Para se ter um panorama em números da disparidade entre os dois momentos: entre os anos de 1984 e 1993 produziu-se uma média de 747 filmes e entre 1994 e 2003 apenas 212 produções. Ou seja, demonstra a queda de 71,6% da produção entre um período e outro. A grande difusão do cinema norte-americano no país também é um fator que contribuiu para o baixo número de espectadores.

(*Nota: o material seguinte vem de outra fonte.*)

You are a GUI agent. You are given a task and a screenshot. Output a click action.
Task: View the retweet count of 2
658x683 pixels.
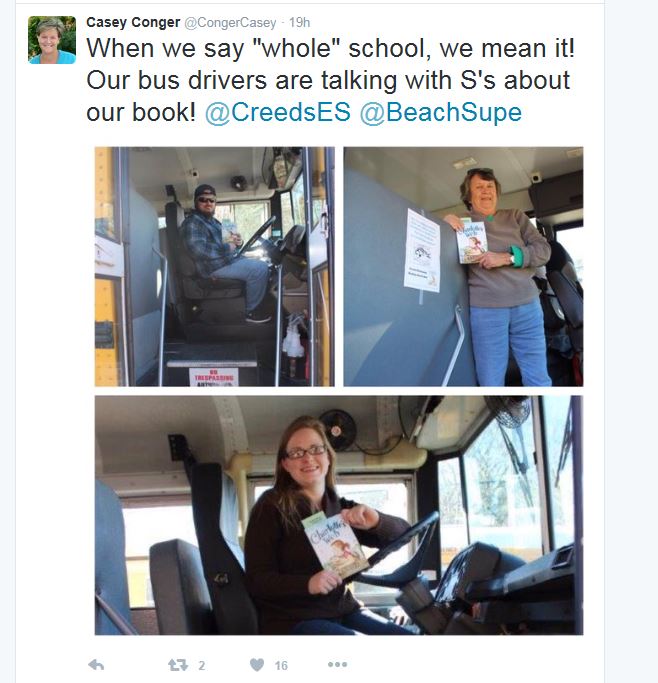(x=202, y=665)
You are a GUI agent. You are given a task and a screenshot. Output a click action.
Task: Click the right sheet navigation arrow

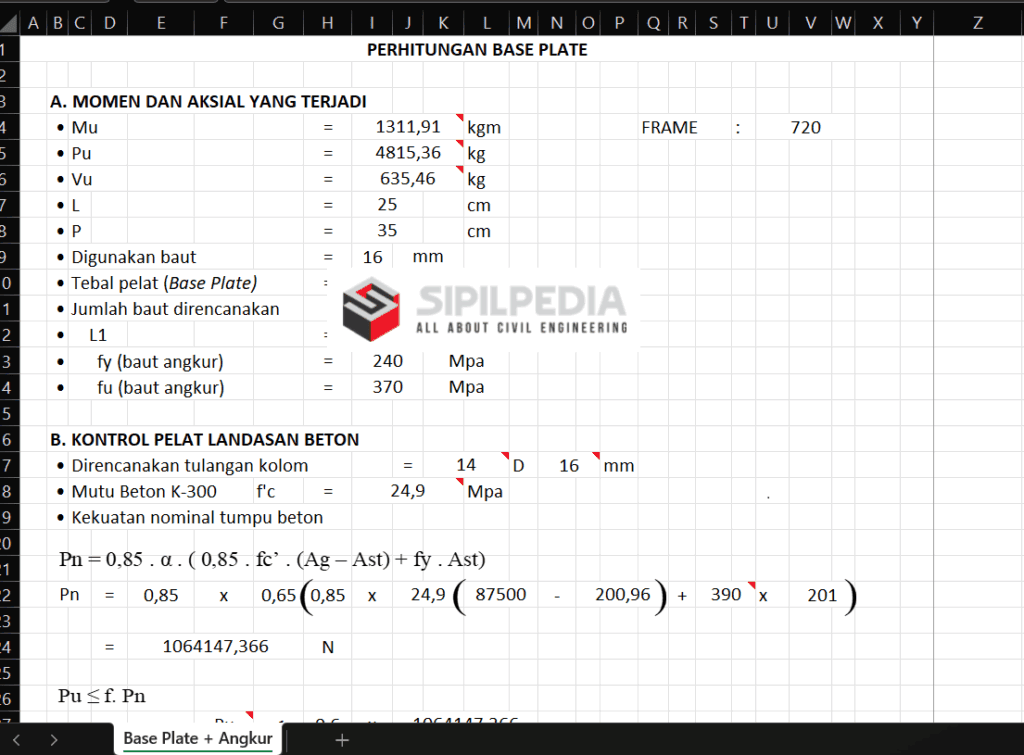pos(55,740)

Contudo, no início deste século houve o que se pode classificar como uma “retomada” do cinema mexicano, graças a diversos fatores. Alguns longas-metragens configuraram grandes sucessos comerciais que além de trazerem atenção em festivais e circuitos de cinema mundial, despertaram novamente um interesse do público. Cineastas como Alfonso Cuáron (Y Tu Mamá También), Alejandro Gonzalez Inãrritu (Amores Brutos) e Guillermo del Toro (O Labirinto do Fauno) viram seus trabalhos ganharam projeção internacional e seus nomes reconhecidos entre os cineastas de outros países. Não se podem classificar esses êxitos dentro de uma perspectiva de recuperação do mercado, pois o México não voltou a produzir como antes em seu auge. Em relatório produzido em 2005 pelo Fidecine, sobre a situação do cinema mexicano, a sentença destacou o seguinte:

“O cinema mexicano voltou ao nível mínimo para ser considerado como uma indústria cultural ativa”.

Em 1983, foi criado o Imcine, Instituto Mexicano de Cinematografia, “um organismo público descentralizado que impulsiona a atividade cinematográfica nacional através do apoio à produção, estímulo aos criadores, o fomento industrial e a promoção, distribuição, difusão e divulgação do cinema mexicano”.

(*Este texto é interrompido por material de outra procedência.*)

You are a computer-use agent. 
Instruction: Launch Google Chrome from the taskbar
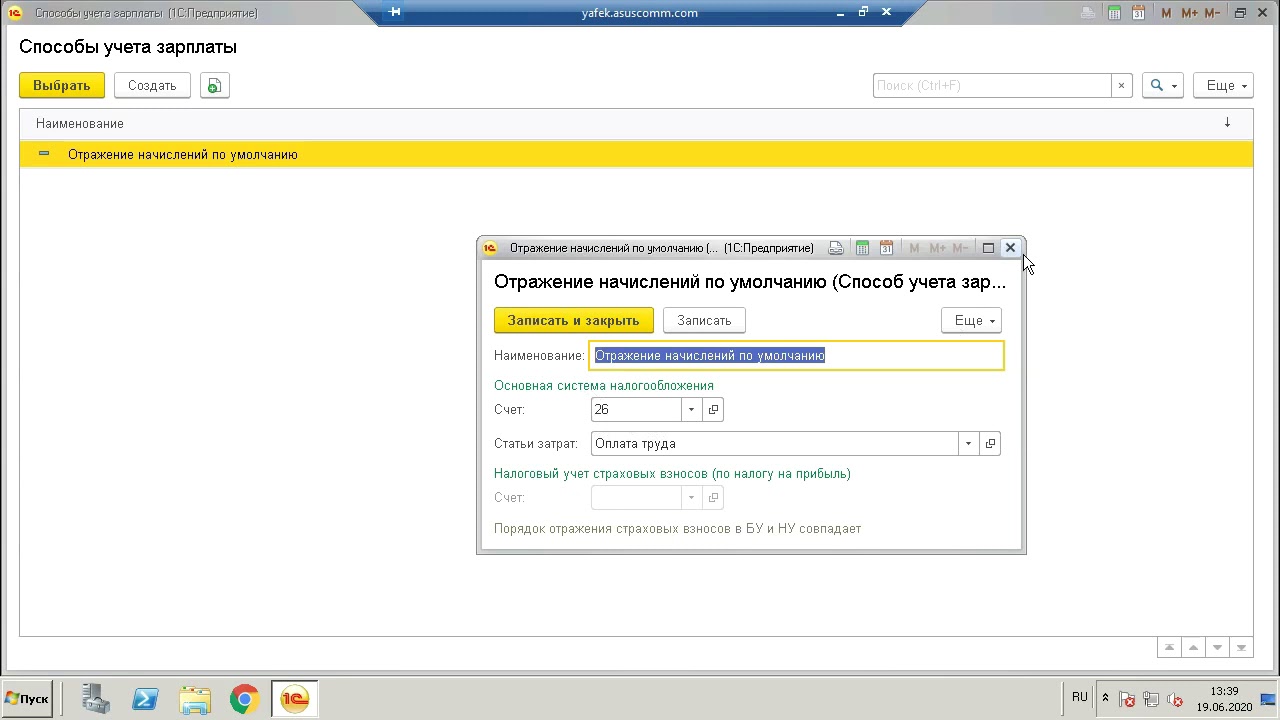pyautogui.click(x=244, y=699)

No que diz respeito ao estímulo a produção, o organismo possui dois meios distintos que coordena as atividades: o Foprocine, fundo que apoia principalmente o cinema de autor e experimental; e o Fidecine, que promove principalmente o “bom cinema comercial”. O instituto também coopera com outros organismos internacionais como o Ibermedia, órgão argentino que coopera com vários países do continente e com a Espanha.

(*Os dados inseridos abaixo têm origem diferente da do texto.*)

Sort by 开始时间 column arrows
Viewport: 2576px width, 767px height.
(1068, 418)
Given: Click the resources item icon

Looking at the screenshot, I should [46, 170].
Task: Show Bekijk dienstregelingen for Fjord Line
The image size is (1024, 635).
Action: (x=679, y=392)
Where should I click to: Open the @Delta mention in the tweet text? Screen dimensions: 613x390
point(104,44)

Uma das saídas encontradas durante esses anos de dificuldades de financiamento em geral no cinema latino tem sido a integração cultural entre alguns países, resultando em projetos de coprodução. Um filme recente que foi realizado dessa forma é “Depois de Lúcia” de Michel Franco, uma coprodução entre México e França. Esses países europeus têm sido vistos como grandes parceiros dos países latinos, pois através de iniciativa privada investem em grande parte em projetos que valorizam culturalmente o país como também dão oportunidade a diretores que imprimem uma marca mais autoral em seus filmes. O vínculo com o cinema produzido na Europa é uma forma inclusive de fazer com que as produções tenham mais visibilidade nos grandes festivais de cinema internacional que ocorrem durante todo o ano.

Depois de Lúcia, de Michel Franco, premiado na mostra Um Certo Olhar no Festival de Cannes de 2012

Depois de Lúcia, de Michel Franco, premiado na mostra Um Certo Olhar no Festival de Cannes de 2012

Em estatísticas mais recentes, dos anos 90 pra cá houve um aumento significativo nas salas de cinema no México, graças à popularização da cadeia de cinemas Cinermark, o que atraia boa parcela da população, mesmo que ainda esteja submetido à hegemonia do cinema norte-americano, aspecto comum em todo o continente. Outro fato interessante que ilustra a distribuição cinematográfica mexicana é o lançamento de filmes no formato de DVD. Pra ilustrar em dados: em 2007, 12% de filmes mexicanos foram lançados nesse formato. Em 2008, esse número chegou à marca de 25,5%. (http://www.imcine.gob.mx/registro-de-pelculas-mexicanas-en-formato-dvd.html)

Em dados no site do Imcine, o gráfico informa que em 2011, estrearam 51 filmes mexicanos apoiados pelo Estado, número superior a quantidade registrada entre os anos de 2006 até 2010. (http://www.imcine.gob.mx/pelculas-estrenadas-en-mxico-1.html)

Os dados permitem observar que o Imcine, desde sua criação tem sido de grande importância para manter a produção audiovisual mexicana nos eixos, mesmo que devido a dificuldades de mercado comum em qualquer país com contextos de economia frágil, sempre sujeitos a dominância do cinema americano.